The primary endpoint results of the trial, published in JAMA Oncology on January 12, 2023, found that this aggressive margin reduction did translate to reduced toxicity. Rates of grade ≥2 GU toxic effects were significantly lower with MRI vs. CT guidance (24.4% vs. 43.4%). Additionally, rates of grade ≥2 toxic effects were also significantly lower with MRI guidance vs.

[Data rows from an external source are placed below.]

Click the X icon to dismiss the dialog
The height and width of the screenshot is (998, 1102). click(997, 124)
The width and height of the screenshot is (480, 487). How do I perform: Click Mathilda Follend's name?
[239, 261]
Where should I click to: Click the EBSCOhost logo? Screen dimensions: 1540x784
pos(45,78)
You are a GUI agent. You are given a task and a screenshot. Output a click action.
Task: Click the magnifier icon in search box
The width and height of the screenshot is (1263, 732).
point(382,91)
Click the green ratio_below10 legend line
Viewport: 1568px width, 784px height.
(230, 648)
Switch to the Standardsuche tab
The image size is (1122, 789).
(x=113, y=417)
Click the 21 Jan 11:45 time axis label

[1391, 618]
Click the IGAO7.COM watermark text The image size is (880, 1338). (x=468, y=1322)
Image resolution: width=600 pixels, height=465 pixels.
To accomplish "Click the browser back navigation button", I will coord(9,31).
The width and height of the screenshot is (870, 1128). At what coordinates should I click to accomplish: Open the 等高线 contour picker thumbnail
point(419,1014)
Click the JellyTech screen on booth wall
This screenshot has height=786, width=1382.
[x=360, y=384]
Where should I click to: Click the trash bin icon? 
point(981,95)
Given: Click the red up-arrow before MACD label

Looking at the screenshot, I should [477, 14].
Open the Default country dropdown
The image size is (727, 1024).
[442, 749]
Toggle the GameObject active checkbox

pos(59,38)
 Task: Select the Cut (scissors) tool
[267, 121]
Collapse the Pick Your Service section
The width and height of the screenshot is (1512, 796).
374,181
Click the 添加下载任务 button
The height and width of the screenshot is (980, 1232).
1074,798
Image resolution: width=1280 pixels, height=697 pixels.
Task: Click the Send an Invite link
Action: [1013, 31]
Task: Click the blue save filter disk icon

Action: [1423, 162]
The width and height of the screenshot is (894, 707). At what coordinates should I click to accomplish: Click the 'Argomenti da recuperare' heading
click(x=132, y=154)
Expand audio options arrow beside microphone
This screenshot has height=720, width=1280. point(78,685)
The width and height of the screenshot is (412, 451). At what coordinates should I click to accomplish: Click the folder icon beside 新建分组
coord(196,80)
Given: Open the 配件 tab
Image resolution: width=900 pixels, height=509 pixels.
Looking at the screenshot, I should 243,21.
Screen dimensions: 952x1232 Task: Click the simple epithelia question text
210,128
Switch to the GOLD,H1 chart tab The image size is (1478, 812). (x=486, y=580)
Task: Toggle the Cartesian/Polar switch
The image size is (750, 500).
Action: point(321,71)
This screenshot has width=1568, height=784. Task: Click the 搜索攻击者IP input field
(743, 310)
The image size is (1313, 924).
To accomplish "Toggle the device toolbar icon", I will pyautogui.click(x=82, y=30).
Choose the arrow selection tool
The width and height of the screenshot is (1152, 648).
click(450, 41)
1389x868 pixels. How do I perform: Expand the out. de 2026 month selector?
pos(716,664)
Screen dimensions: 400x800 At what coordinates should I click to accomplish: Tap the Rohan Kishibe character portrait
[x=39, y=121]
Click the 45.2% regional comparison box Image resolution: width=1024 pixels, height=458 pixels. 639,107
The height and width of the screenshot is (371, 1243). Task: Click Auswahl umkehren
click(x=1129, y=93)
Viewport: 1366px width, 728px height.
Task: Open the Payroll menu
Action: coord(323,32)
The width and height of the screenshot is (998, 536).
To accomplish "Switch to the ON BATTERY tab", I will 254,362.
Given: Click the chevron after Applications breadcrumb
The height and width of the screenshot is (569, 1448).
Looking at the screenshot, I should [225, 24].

CT guidance (0.0% vs. 10.5%).  The percentage of patients who self-reported a substantial increase in urinary symptoms increase was significantly greater with CT guidance at 1 month (19.4% vs 6.8%), as was the percentage of patients who noticed clinically significant impairments in bowel symptoms (50.0% vs. 25.0%).

In summary, the MIRAGE trial primary analysis demonstrates that the use of MRI guidance in the context of prostate SBRT leads to reduced physician-scored and patient-reported urinary and bowel toxicity. This advantage is attributable to MRI guidance allowing enhanced physical precision, with a 2 mm PTV margin around the prostate being targeted rather than a standard-of-care 4 mm PTV margin. Based on the positive results of the MIRAGE trial, we have changed our practice to offering MRI-guided SBRT as our preferred institutional standard of care.

Perhaps the biggest takeaway from the trial is that as we enter the era of precision medicine in oncology, our definition of precision can and should extend beyond the biological precision that comes from a deeper understanding of cancer physiology. Indeed, the MIRAGE trial has shown us that the benefits of physical precision are not illusory, but tangible.

Amar U. Kishan is a radiation oncologist.